Your task: From the proof excerpt on Proposition 3 below, extract verbatim the passage starting at "We will consider" and ending at "the ERM objective.".

Document text:
Content starts
We recall Proposition 3:

**Proposition 3.** *There exists a set  $\mathcal{X}$ , a distribution  $P_U$  and data augmentation  $\mathcal{A}$ , such that for some feature dimension  $k \in \mathbb{Z}^+$ , a linear classifier trained on contrastive pre-trained features achieves 0 target error:  $\mathcal{L}_{0-1}(\hat{f}) = 0$ . However, for all  $k \in \mathbb{Z}^+$ , there exist minimizers  $\hat{f}_{erm}$  and  $\hat{f}_{dann}$  of the ERM and DANN objectives, respectively, that have non-zero error:  $\mathcal{L}_{0-1}(\hat{f}_{erm}) = \mathcal{L}_{0-1}(\hat{f}_{dann}) = 1/3$ .*

We will consider  $\ell$  to be the squared loss for all methods in this proof.**ERM.** We claim that a classifier  $\hat{f}_{\text{erm}}$  that makes the following predictions is a minimizer of the ERM objective with data augmentation (Equation 1):

$$\arg \max_i (\hat{f}_{\text{erm}}(x))_i = \begin{cases} 1 & \text{if } x \in \{1, 3, 6, 7\} \\ 2 & \text{if } x \in \{2, 4, 5, 8\}. \end{cases} \quad (62)$$

Since this classifier outputs the incorrect prediction on 2/6 of the target points ( $\{5, 6\}$ ), it has a target 0-1 error of 1/3. It remains to show that  $\hat{f}_{\text{erm}}$  is a minimizer of the ERM objective.
Content ends
Available data:
Content starts
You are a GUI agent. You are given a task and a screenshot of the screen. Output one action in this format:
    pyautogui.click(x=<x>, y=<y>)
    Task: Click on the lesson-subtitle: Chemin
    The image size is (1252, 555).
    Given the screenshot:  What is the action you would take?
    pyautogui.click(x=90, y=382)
Content ends
Your response:
We will consider  $\ell$  to be the squared loss for all methods in this proof.**ERM.** We claim that a classifier  $\hat{f}_{\text{erm}}$  that makes the following predictions is a minimizer of the ERM objective with data augmentation (Equation 1):

$$\arg \max_i (\hat{f}_{\text{erm}}(x))_i = \begin{cases} 1 & \text{if } x \in \{1, 3, 6, 7\} \\ 2 & \text{if } x \in \{2, 4, 5, 8\}. \end{cases} \quad (62)$$

Since this classifier outputs the incorrect prediction on 2/6 of the target points ( $\{5, 6\}$ ), it has a target 0-1 error of 1/3. It remains to show that  $\hat{f}_{\text{erm}}$  is a minimizer of the ERM objective.